Translohr / tramway : l'analyse économique

Les coûts d’investissement

A 3,4 M€ pour 127 places, les STE3 de la ligne T5 constituent les rames les plus onéreuses jamais construites, puisque le ratio de coût à la place atteint 28333 €. Les STE6 de la ligne T6 sont elles vendues 5,4 M€ pour 252 places, soit 21428 € par place. En comparaison, les derniers marchés de tramway en Ile de France ont permis de passer en dessous du seuil de 10000 € la place, valeur atteinte également par plusieurs marchés européens.

Les coûts de construction de la plateforme sont peu dépendants du nombre de rails posés : les travaux sont strictement identiques quant à la déviation des réseaux, la réorganisation des voiries et le coulage de la dalle de béton sur laquelle circulera le système de transport.

Du côté des équipements de transport, il faut signaler que le roulement sur pneumatique se traduit par un besoin en énergie plus important, du fait d’une surface d’adhérence nettement supérieure à celle du roulement ferroviaire. Le sujet est déjà connu sur les lignes de métro.

Au-delà, les choix d’aménagement sont assez peu différents de ceux d’un tramway classique, hormis les nécessités du roulement sur pneumatiques. Les coûts liés au réaménagement de la voirie sont donc assez similaires quel que soit le système de transport. Il est par ailleurs faux d’affirmer que le tramway sur pneus est structurellement moins cher à construire qu’un tramway classique étant donné les résultats obtenus par certains projets : on  peut citer les 14,5 M€ au km du T3 lyonnais, ou les 15 M€ de la première ligne du Mans et de Besançon. Il faut aussi préciser que les coûts liés au système de transport ne représente en général que le tiers du coût kilométrique, le reste étant à porter sur les lignes de réaménagement urbain ou de modification des réseaux souterrains.
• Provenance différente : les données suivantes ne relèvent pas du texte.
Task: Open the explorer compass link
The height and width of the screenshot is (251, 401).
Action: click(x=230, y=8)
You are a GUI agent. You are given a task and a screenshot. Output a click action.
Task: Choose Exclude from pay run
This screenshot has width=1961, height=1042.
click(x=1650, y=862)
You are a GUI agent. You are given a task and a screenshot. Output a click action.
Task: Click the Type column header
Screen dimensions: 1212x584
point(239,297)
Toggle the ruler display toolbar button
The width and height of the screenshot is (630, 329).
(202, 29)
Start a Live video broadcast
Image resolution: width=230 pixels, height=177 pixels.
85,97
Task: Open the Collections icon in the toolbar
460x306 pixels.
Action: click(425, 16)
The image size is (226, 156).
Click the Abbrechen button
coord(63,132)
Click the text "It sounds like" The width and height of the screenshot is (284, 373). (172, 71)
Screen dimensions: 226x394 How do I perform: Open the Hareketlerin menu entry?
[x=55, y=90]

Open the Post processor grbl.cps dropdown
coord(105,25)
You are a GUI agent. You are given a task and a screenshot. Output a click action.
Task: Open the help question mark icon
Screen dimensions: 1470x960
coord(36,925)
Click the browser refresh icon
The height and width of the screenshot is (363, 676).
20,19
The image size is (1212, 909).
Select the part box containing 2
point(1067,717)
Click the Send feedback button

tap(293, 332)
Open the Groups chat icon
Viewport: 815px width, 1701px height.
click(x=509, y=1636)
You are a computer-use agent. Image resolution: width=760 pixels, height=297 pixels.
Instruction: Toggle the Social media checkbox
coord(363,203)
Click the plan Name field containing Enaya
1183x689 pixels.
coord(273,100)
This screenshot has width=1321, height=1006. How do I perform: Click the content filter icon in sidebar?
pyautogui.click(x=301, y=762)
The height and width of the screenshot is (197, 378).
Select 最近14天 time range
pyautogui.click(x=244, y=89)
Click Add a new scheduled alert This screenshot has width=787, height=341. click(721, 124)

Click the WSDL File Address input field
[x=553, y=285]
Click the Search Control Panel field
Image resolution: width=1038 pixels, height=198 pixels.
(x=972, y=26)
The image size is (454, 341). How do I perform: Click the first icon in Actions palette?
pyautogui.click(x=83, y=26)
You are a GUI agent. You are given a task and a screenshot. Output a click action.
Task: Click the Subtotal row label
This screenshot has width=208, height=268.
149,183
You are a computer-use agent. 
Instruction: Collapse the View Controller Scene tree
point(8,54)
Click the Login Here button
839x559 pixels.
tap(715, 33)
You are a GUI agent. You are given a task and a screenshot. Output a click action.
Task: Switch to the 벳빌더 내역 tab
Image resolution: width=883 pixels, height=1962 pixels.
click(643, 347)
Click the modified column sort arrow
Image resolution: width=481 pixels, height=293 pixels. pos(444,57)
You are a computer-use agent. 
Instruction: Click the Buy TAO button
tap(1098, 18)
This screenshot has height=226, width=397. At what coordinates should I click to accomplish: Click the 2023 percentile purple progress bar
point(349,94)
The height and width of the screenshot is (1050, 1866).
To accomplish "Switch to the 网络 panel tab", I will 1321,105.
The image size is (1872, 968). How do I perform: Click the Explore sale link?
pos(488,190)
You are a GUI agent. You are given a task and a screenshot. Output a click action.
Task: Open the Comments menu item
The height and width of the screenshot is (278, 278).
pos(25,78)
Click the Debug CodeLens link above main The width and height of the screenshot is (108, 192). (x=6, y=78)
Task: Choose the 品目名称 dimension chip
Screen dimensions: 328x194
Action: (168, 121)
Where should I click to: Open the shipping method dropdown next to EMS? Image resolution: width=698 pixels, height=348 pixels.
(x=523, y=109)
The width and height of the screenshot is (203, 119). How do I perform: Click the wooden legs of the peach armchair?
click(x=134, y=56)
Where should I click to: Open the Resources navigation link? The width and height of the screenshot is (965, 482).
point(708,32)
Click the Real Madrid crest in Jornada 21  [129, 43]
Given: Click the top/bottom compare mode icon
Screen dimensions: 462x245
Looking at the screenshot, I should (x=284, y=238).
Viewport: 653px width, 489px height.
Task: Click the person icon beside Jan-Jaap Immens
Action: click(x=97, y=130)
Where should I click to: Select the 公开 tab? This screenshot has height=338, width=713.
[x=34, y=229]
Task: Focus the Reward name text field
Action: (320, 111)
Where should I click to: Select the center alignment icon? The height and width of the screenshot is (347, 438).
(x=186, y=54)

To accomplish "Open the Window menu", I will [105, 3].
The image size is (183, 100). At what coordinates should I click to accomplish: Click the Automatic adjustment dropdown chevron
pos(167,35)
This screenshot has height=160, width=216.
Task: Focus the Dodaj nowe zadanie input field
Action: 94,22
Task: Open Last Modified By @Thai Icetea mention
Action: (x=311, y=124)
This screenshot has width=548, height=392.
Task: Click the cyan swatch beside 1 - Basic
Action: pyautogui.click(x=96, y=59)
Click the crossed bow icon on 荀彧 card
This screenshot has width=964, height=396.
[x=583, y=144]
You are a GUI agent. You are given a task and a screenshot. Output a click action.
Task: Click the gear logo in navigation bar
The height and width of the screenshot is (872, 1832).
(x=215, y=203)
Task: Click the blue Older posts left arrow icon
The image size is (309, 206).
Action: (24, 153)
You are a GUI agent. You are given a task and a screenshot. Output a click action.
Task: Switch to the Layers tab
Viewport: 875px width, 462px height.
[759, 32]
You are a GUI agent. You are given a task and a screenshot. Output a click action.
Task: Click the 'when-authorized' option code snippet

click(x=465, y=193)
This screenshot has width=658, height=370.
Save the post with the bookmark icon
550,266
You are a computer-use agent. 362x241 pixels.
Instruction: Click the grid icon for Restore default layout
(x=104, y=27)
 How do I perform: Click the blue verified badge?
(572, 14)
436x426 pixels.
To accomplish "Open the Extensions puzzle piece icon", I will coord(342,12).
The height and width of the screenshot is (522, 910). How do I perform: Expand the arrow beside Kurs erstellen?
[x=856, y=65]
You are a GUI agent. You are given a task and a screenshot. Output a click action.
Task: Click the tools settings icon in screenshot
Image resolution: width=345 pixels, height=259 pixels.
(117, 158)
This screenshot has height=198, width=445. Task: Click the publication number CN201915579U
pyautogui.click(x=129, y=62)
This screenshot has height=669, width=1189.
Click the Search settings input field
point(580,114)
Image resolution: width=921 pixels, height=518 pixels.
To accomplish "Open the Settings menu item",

Cet écart non significatif a d’ailleurs été démontré en 2005 par SYSTRA dans une étude réalisée pour la Communauté Urbaine de Bordeaux, étudiant les différents systèmes de transport pour l’évolution de son réseau de TCSP.

En comparaison, à iso-capacité, un trolleybus articulé de 18 m de long, offrant lui aussi environ 120 places, ne coûte qu'entre 700 000 €  et 1 M€ selon le véhicule et le niveau d'équipement, contre 3,4 M€ pour le STE3.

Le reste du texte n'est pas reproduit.